I have the following data frame:
set.seed(3994)
val <- round(runif(n=30, min = 5, max= 300), digits=0)
cat <- rep(c("A", "B", "C"), each= 10)
date <- as.Date(sample(seq(as.Date('2000/01/01'), as.Date('2020/01/01'), by="day"), 30))
df <- data.frame(val, cat, date)
df <- df %>%
arrange(cat, val)
I want to trim top X% and bottom X% of my data for each category based on column cat. For example I want to remove top 2% and bottom 2% for category "A", "B", and "C". When the data is sorted based on val column.
I wrote the following code:
trimTopBottomByCategory <- function(dataframe, category_col, numeric_col, date_column, x) {
trimmed_dataframes <- list()
categories <- unique(dataframe[[category_col]])
for (category in categories) {
subset_df <- dataframe[dataframe[[category_col]] == category, ]
n <- nrow(subset_df)
num_to_trim <- ceiling(x / 100 * n)
sorted_subset <- subset_df[order(subset_df[[numeric_col]]), ]
trimmed_df <- sorted_subset[(num_to_trim + 1):(n - num_to_trim), ]

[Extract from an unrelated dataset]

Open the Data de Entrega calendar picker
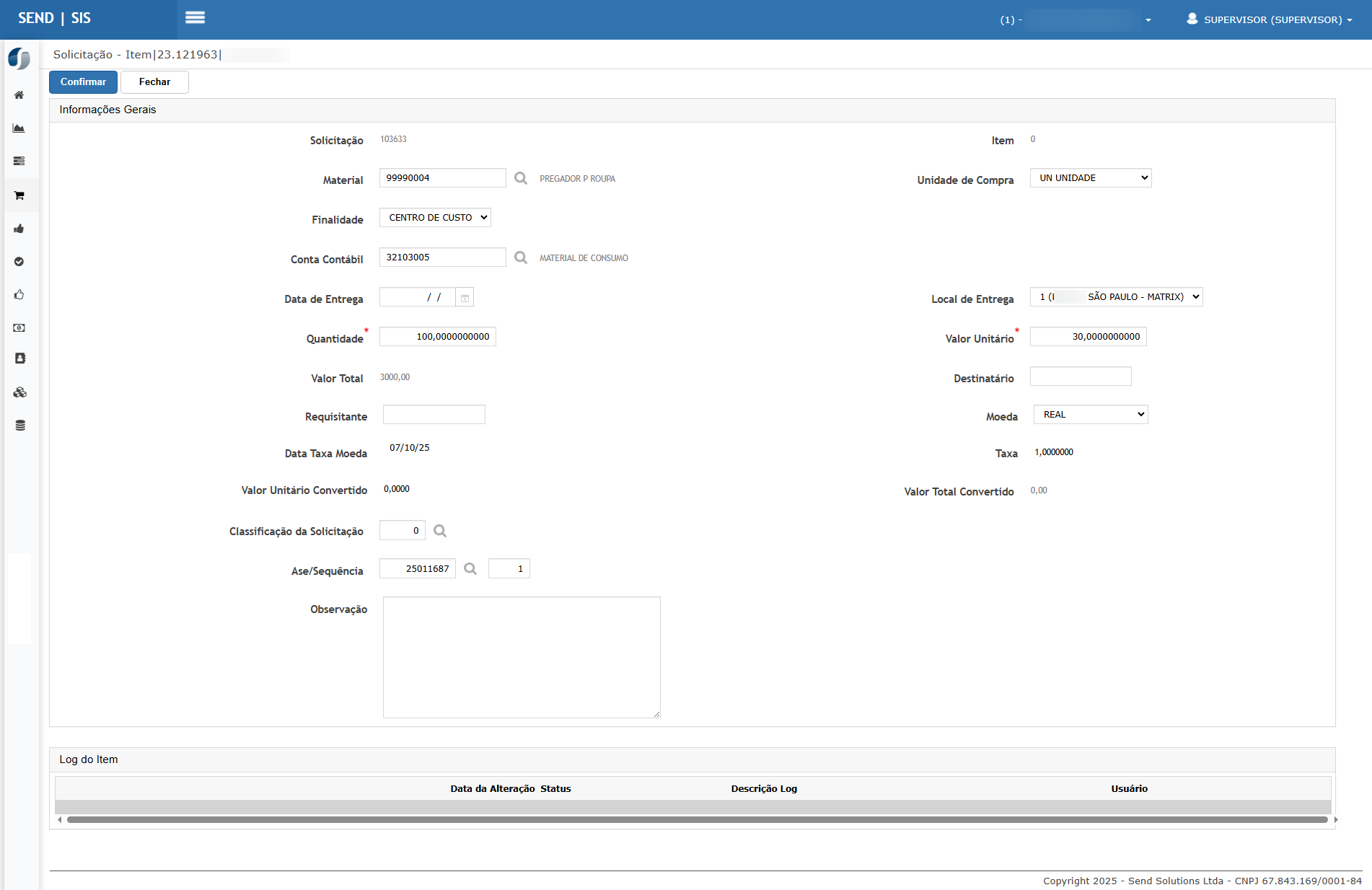Viewport: 1372px width, 890px height. point(465,298)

trimmed_dataframes[[category]] <- trimmed_df
}
trimmed_combined <- do.call(rbind, trimmed_dataframes)
return(trimmed_combined <- trimmed_combined %>%
arrange(category_col, date_column))
}
My Question: I hope my code is doing what it is supposed to. But I was wondering if there is a method in R that does the same?
Bonus Question: I don't understand my final data is not sorted for the date column
order by cat and data rather than by cat and val. (Should also work with dplyr::arrange, but I don't want to load dplyr.)

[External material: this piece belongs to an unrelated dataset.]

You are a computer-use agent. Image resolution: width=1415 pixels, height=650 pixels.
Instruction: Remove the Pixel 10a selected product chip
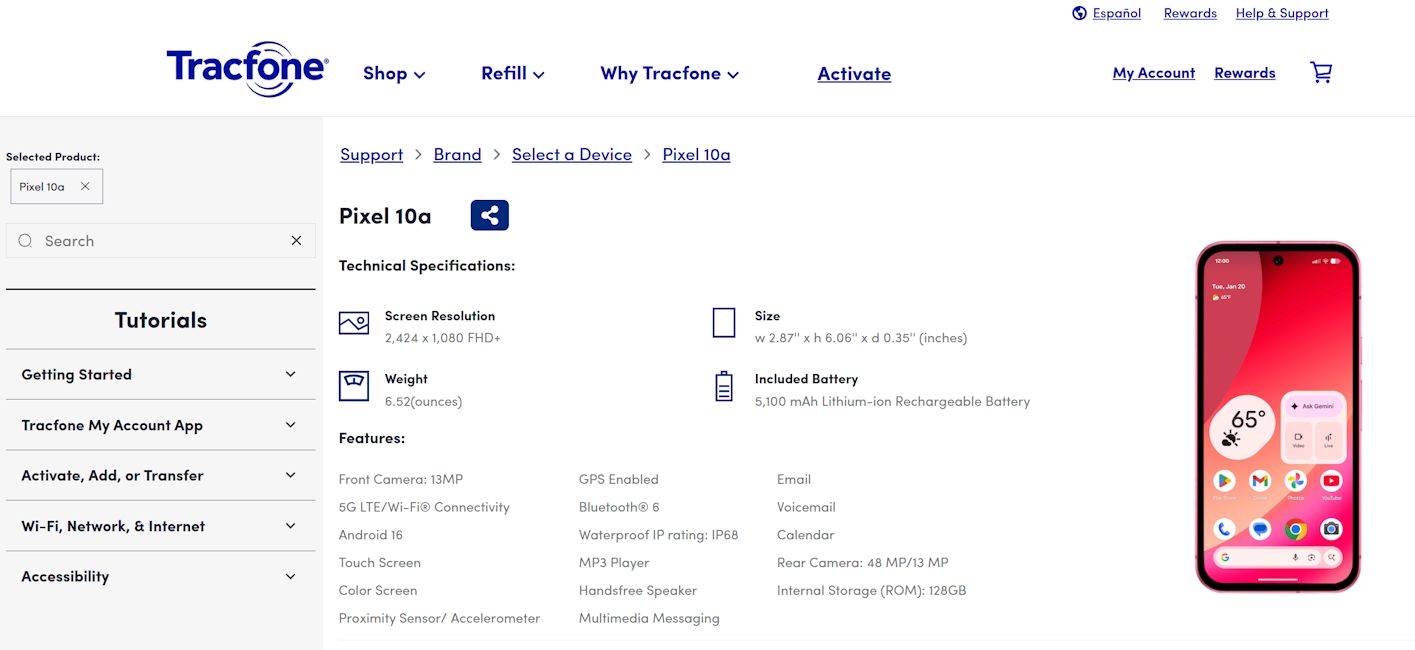[x=85, y=186]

df <- df[with(df, order(cat, date)), ]
You can use ave, where first argument is value val, and second is the category cat. ave applies FUN to the values in each category. To get the highest and lowest 2% we can use quantile, and compare the values subsequently. Actually it's boolean, but due to val is numeric we get numeric back, so we use as.logical to get desired boolean, with which we can generate ss to subset the data frame.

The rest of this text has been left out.